FRÉLON, se remettant à sa table. Plusieurs personnes paraissent dans l’intérieur du café. MONROSE avance sur le bord du théâtre.

 

 

MONROSE.

 

          Mes infortunes sont-elles assez longues, assez affreuses ! Errant, proscrit, condamné à perdre la tête dans l’Ecosse, ma patrie, j’ai perdu mes honneurs, ma femme, mon fils, ma famille entière : une fille me reste, errante comme moi, misérable, et peut-être déshonorée ; et je mourrai donc sans être vengé de cette barbare famille de Murray, qui m’a persécuté, qui m’a tout ôté, qui m’a rayé du nombre des vivants ! car enfin je n’existe plus ; j’ai perdu jusqu’à mon nom par l’arrêt qui me condamne en Ecosse ; je ne suis qu’une ombre qui vient errer autour de son tombeau.

 

 

(Un de ceux qui sont entrés dans le café, frappant sur l’épaule de Frélon qui écrit.)

 

          Eh bien ! tu étais hier à la pièce nouvelle ; l’auteur fut bien applaudi ; c’est un jeune homme de mérite, et sans fortune, que la nation doit encourager.

 

UN AUTRE.

 

            Je me soucie bien d’une pièce nouvelle. Les affaires publiques me désespèrent ; toutes les denrées sont à bon marché, on nage dans une abondance pernicieuse ; je suis perdu, je suis ruiné.

 

FRÉLON, écrivant.

 

          Cela n’est pas vrai ; la pièce ne vaut rien ; l’auteur est un sot, et ses protecteurs aussi ; les affaires publiques n’ont jamais été plus mauvaises ; tout renchérit ; l’Etat est anéanti et je le prouve par mes feuilles.

 

UN SECOND.

 

          Tes feuilles sont des feuilles de chêne ; la vérité est que la philosophie est bien dangereuse, et que c’est elle qui nous a fait perdre l’île de Minorque.

 

MONROSE, toujours sur le devant du théâtre.

 

          Le fils de milord Murray me payera tous mes malheurs.
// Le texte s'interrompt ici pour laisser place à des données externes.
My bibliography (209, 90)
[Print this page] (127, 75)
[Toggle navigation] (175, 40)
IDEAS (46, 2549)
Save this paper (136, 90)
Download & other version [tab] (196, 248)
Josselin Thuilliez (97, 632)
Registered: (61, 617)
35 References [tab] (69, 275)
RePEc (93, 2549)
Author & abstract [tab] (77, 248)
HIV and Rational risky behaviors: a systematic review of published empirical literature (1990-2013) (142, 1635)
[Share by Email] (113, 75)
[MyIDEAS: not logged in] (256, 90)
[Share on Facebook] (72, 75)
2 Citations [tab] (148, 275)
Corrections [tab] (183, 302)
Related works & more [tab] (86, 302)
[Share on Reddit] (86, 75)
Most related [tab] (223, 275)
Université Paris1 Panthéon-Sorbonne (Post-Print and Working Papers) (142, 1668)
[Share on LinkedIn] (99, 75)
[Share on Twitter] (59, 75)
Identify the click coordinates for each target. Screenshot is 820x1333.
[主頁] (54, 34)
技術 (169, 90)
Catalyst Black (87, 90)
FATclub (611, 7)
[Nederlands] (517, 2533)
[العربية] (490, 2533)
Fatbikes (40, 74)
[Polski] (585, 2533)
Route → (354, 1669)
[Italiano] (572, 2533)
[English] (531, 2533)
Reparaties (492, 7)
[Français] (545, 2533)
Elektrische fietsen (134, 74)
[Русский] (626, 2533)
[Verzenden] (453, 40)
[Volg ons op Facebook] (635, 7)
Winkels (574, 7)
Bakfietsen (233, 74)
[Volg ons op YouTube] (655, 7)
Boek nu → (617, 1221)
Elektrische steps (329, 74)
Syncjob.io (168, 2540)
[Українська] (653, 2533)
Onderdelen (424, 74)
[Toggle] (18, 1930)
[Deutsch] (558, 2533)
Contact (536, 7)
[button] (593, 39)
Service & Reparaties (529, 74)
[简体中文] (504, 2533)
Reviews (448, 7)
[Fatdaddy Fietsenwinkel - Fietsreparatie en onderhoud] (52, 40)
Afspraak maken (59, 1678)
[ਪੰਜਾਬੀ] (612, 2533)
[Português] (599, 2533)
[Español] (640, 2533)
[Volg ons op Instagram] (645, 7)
Que ne puis-je au moins, avant de périr, punir par le sang du fils toutes les barbaries du père !

 

UN TROISIÈME INTERLOCUTEUR, dans le fond.

 

          La pièce d’hier m’a paru très bonne.

 

          FRÉLON.

 

          Le mauvais goût gagne ; elle est détestable.

 

LE TROISIÈME INTERLOCUTEUR.

 

          Il n’y a de détestable que tes critiques.

 

LE SECOND.

 

          Et moi je vous dis que les philosophes font baisser les fonds publics, et qu’il faut envoyer un autre ambassadeur à la Porte.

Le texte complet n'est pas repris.